Despite it all, I am a good mother.

Yet still, there is a problem. I’ve spend decades with my arms flung high, nights on my face in front of Him, days plugged into God songs on shuffle, dancing to the bus stop singing, prayer movements and mission trips and too many journals to keep.

Despite the richness of this love story with my God, he wasn’t my daddy. To understand that God identifies as a male (and female, obviously) parent was something that my heart shied away from with a big fat NOPE.

Father. King. Sovereign. Abba. Papa.

These words and concepts were taught to me. Sometimes the rockslide shifted a little, sometimes a word or breath had me sobbing the tears that my five-year-old calls “Happy God crying.” Frustratingly, though, these moments have been momentary and a wound that took years to form, apparently needed years to heal.

The righteous man I mentioned—the one with the kisses? He’s not a saint. Both of us are prone to all the sins. This is not a post in worship of my husband. That would be silly. However he is accidentally showing me something I have never seen before. He’s unwittingly being used as doctor. He’s demonstrating to me every day that a daddy can be a good thing to have.

A collection of simple joys—the way my daughter looks into his eyes as he paints her nails, the way he inhales our three-year-old son’s head because he still kinda smells like a baby, the way he feeds them vegetables, the way he smuggles them cake when I’m not looking. The way he bends himself to fit into soft play, to fit around them in bed, to fit into the routine that they need. To fit into their hearts.

The bigger things, the harder things, become the things where I see God through a foggy mirror—the way he never says a no he doesn’t mean. The way he goes to work when he’s sick, to pay for her birthday party. The way he goes to counseling so he can be happier, the way he shelves his pride in favour of healing. The way he plans our days around them. The way he passionately cares about their cares, the way soft toys are real in our house, the way he serves them every day.

Every day this little girl who had a violent dad, watches wide-eyed as this daddy cherishes his children above himself.

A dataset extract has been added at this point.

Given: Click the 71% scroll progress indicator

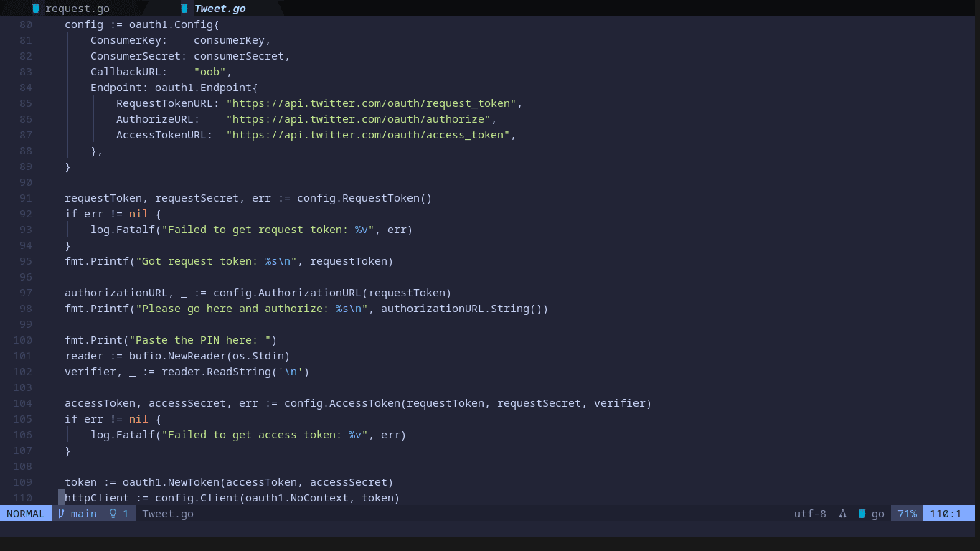Looking at the screenshot, I should tap(907, 514).
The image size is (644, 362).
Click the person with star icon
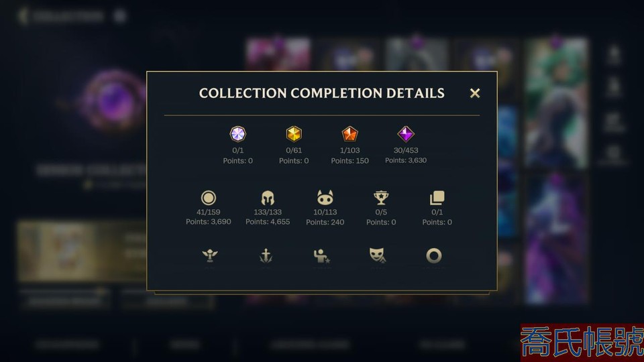[x=321, y=256]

As he makes himself softer, gentler when they need tenderness. The way he will challenge them and empower them to thrive. The way he orbits them, the way he loves them both uniquely. All these things are in my home, because God is in my home. These things are possible because God is a good Father.

This woman starts to breathe differently, starts to see better. It’s good to have a daddy. I think God wants me to know that He is mine.